Ook in de andere landen zijn er nadere regels. Ik heb die nu niet paraat, maar ik meen dat ook in het VK nadere voorschriften zijn afgekondigd. Dat geldt voor veel meer landen. Nederland is niet bepaald uniek in dit opzicht. Ik ben graag bereid om daar bij een volgende gelegenheid op terug te komen, want ik heb die lijst met maatregelen nu niet paraat. Wij zijn echter niet uniek. Ik ben zeer verheugd dat de heer De Roon het met mij eens is dat een advies van de Beveiligingsautoriteit serieus moet worden genomen.

De voorzitter:

De heer De Roon laat het daarbij.
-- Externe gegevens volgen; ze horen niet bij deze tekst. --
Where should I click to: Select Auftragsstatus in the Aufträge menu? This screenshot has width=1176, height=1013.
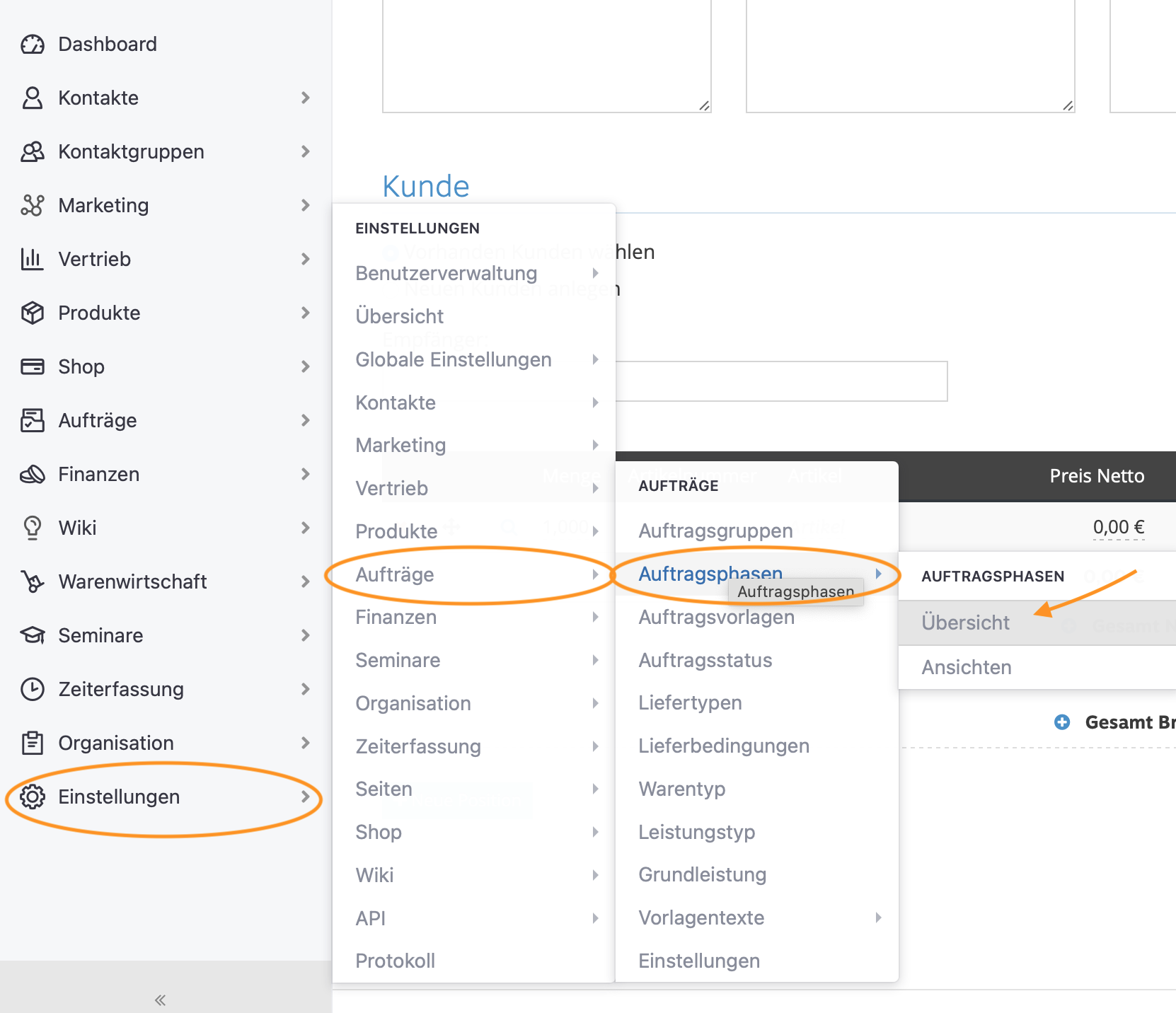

Er is nog een motie ingediend.

Minister Hennis-Plasschaert:

De motie op stuk nr. 107 gaat over de Defensie Bewakings- en Beveiligingsorganisatie. Ik meen — ik zeg erbij dat ik even naar de achterste bankjes moet kijken — dat we hierop terugkomen in de eerstvolgende P-rapportage. Dat betekent dat ik de heer De Roon wil vragen om deze motie nog even aan te houden, omdat ik eerder tijdens het AO Personeel al heb toegezegd om hierop terug te komen, met een nadere toelichting over wat er nu precies aan de hand is. Ook deze motie is dus ietwat voorbarig. Ik vraag de heer De Roon om haar nog even aan te houden.

De heer De Roon (PVV):

Het klopt dat de minister dat in het AO heeft toegezegd. Ik heb de motie toch ingediend omdat ik wel druk op de ketel wil houden, maar ik kan me voorstellen dat de minister vraagt om haar schriftelijke reactie even af te wachten. Als ik me niet vergis heeft de heer Teeven op dit punt schriftelijke vragen gesteld; hij knikt van ja. Misschien is het goed dat die vragen dan ook meteen meegenomen worden, zodat we een totaaloverzicht hebben van de vraagpunten die in het AO dan wel in de schriftelijke vragen van de heer Teeven zijn opgeworpen. Wanneer de minister daar volledig en compleet op heeft gereageerd, kan ik misschien ook beter bekijken of ik deze motie uiteindelijk moet intrekken of dat ik haar ga doorzetten.

De voorzitter:

Op verzoek van de heer De Roon stel ik voor, zijn motie (34300, nr. 107) aan te houden.

Daartoe wordt besloten.

Minister Hennis-Plasschaert:

Dat is fijn. Ik dank de heer De Roon daarvoor. Ik zeg uiteraard graag toe dat ik de vragen alsmede hetgeen is gezegd tijdens het AO Personeel, meeneem in de rapportage. Ik laat dan het oordeel aan de Kamer of de motie al dan niet in stemming moet worden gebracht.

De beraadslaging wordt gesloten.

De voorzitter:

Ik constateer dat alleen over de motie op stuk nr. 106 zal worden gestemd. Dit zal aanstaande dinsdag het geval zijn.

De vergadering wordt enkele ogenblikken geschorst.